Challenge A: In the press conference transcript, which pitcher does Manuel say pitched a good game last night?

Page:
* * * * * * * * *
And, look, he's had some big games. He's pitched two games in the playoffs, and they hadn't been very good for him. But at the same time I've still got confidence in him getting guys out. He showed he can get them out.

Q. You have split up Utley and Howard in the order in the past, do you consider that to give it a different look and also the way Price has established himself in the bullpen?
CHARLIE MANUEL: Yeah, I think about that. And you're right, when you come to -- last night Price, when he came in the game, for him to go, what did he go, 2 1/3 or 2 2/3, like the length that he went definitely got my attention. He went down through our lineup and back around again.
Yeah, but also, if you sit there and think, the right-hand hitters have to get him, too. We have big right-hand hitters standing in there, too. They're the ones that have to take the slack off the left-hand hitters. When you balance out your lineup and you look for balance, that's the way I look at it. Howard and Utley, when I split them up sometimes it works. I'm not saying that I want to do that, but also it's up to our right-hand hitters to step up and hit those left-hand pitchers. They get paid, too.

Q. After a loss like that, and you get on the plane, I know you guys got in here the crack of dawn and little sleep. What was the last couple of hours like for you guys?
CHARLIE MANUEL: It seemed like -- yeah, we did get in late. But there's some weird -- we're definitely not down. I mean, let me correct that, because we are resilient. And we stayed right there last night, and we were battling right there to the end of the game. And we were still in a position that in the ninth inning to tie the game up or pull it out. But at the same time, am I concerned about our situational hitting? Yes. When we get runners on base, especially easy runs where a ground ball or fly ball or even sometimes hit into a double play and get a run.
Yeah, we need to score those runs. And they become big here because pitching shows up. In the first two games of the series, what's been the big thing? Pitching. Myers pitched a good game last night, whether you realize it or not. He definitely didn't pitch a bad game or off game, he pitched a good ballgame. And we didn't play good. We made mistakes. I know we talk about our hitting, but at the same time we did not play a good game last night.

Q. If you have a rainout, have you thought about changing up the rotation?
CHARLIE MANUEL: If we have a rainout, like all the "ifs" come into play, when it happens we'll sit down and we'll talk about it. Hey, look, we have more meetings than probably anybody in baseball. We'll talk about these things. And we'll go over and over, and I'm sure we'll get a lot of opinions from everybody. And probably that's part of it. But at the same time, those things we can do, and we'll figure it out if it rains us out.

Q. I know you don't like to talk about things and make excuses for the hitting, but down there at Tropicana Field some batters were talking there's something about the lighting down there, it's hard to pick up the ball. Is there something to that? You being down there, did you see anything?
* * * * * * * * *
Supplied entries:
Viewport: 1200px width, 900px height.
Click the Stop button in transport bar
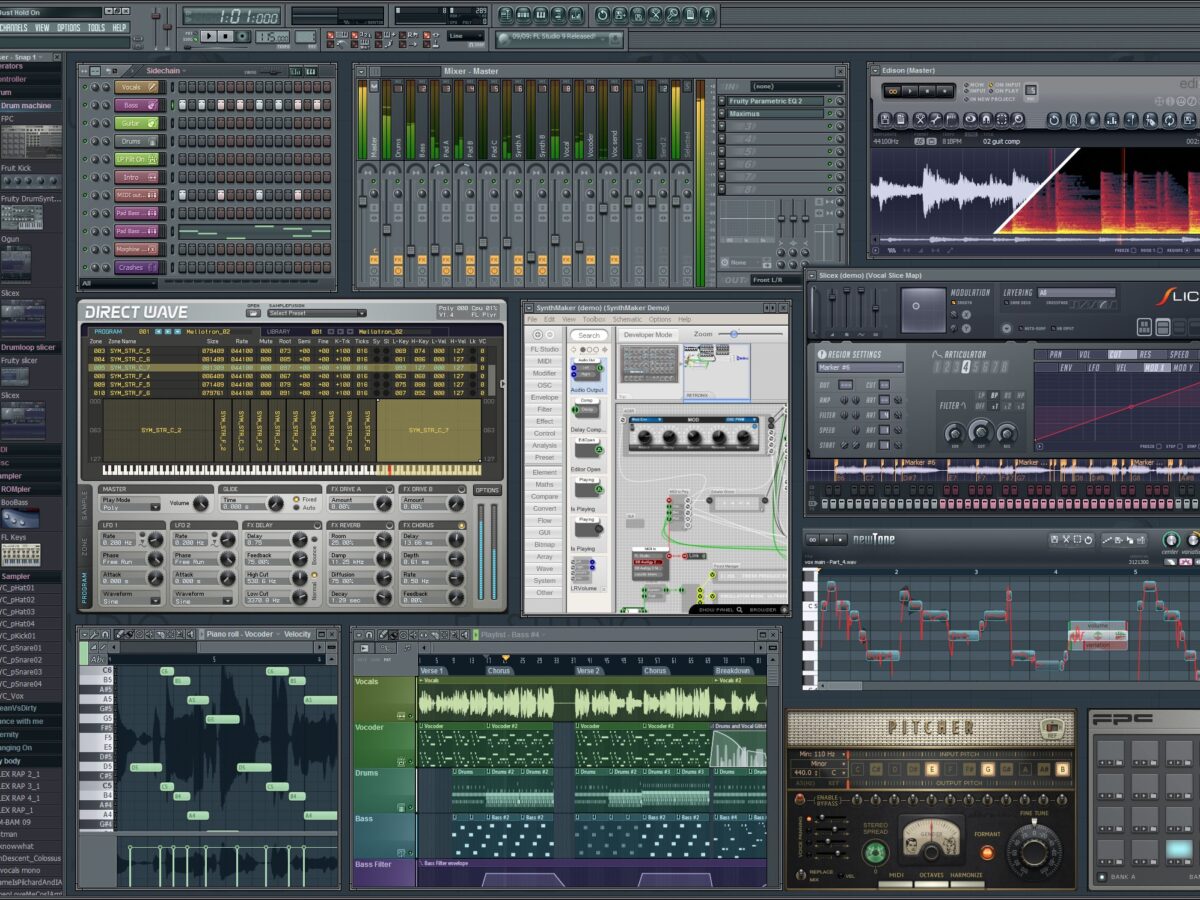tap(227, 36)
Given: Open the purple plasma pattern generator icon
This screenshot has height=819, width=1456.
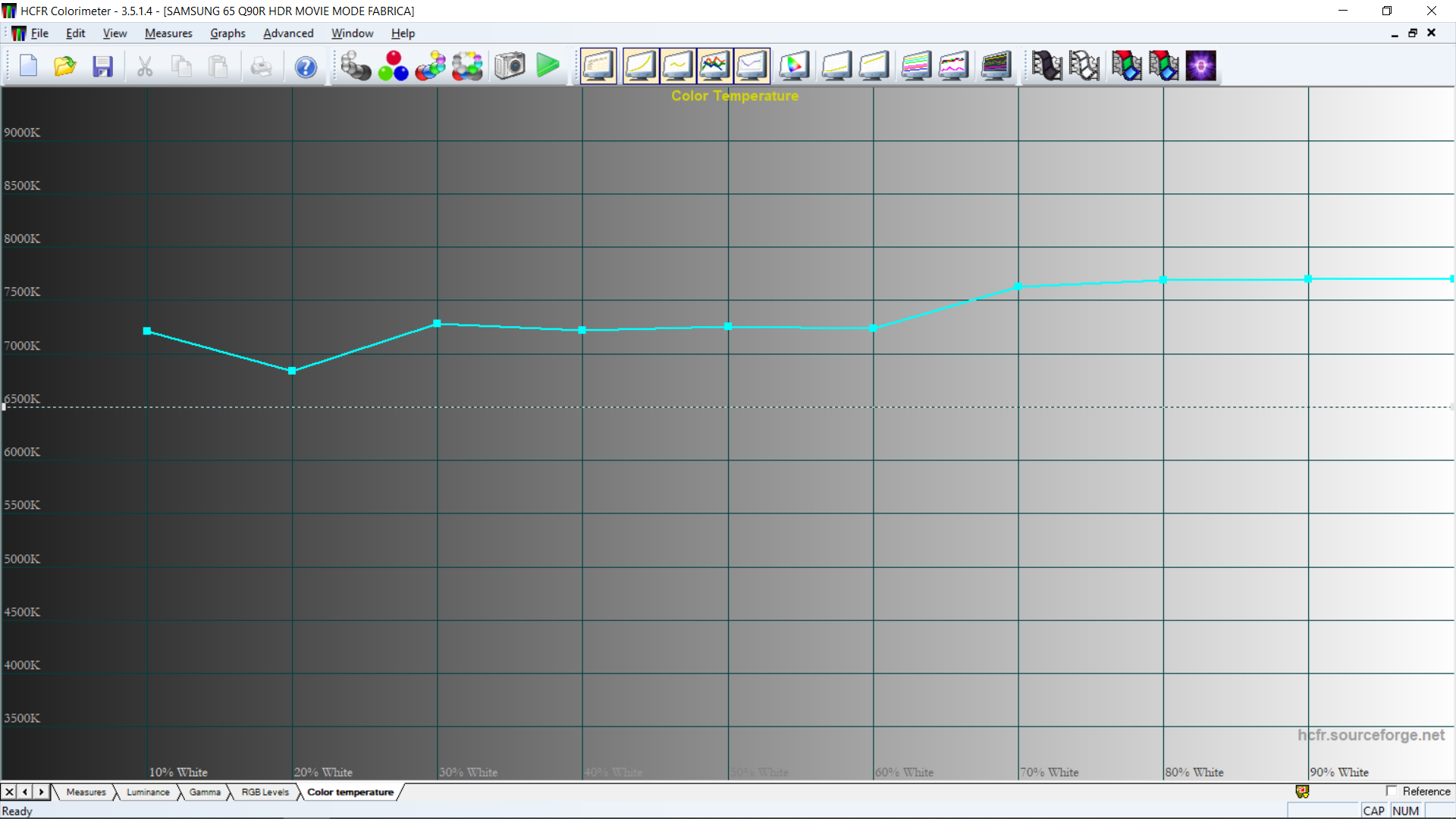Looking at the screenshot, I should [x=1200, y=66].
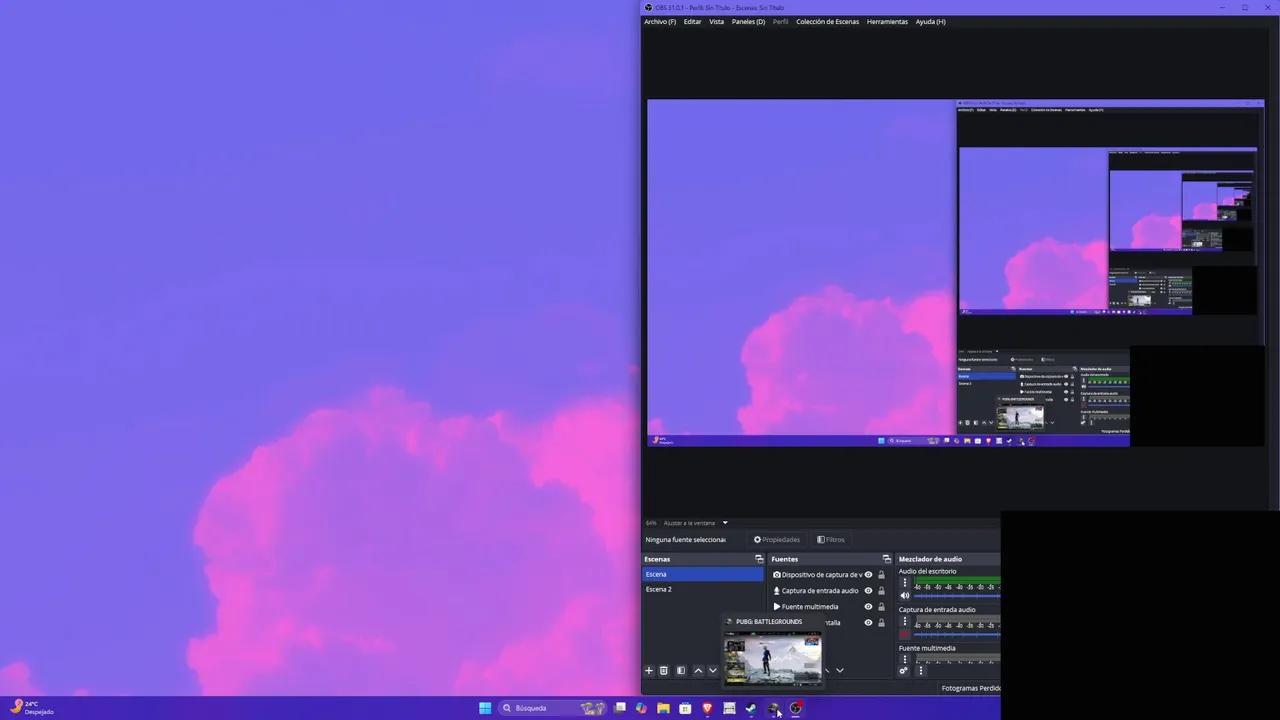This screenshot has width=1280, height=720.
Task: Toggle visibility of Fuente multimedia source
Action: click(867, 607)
* * * * * * * * *
Challenge B: Please write out the stretch of the entries from the line containing "Given: Open the" through the end of the entries, both ends included, and leave the pictures out.

Full output A: Myers

Full output B:
Given: Open the purple plasma pattern generator icon
This screenshot has height=819, width=1456.
Looking at the screenshot, I should [x=1200, y=66].
This screenshot has width=1280, height=720.
Task: Toggle visibility of Fuente multimedia source
Action: click(867, 607)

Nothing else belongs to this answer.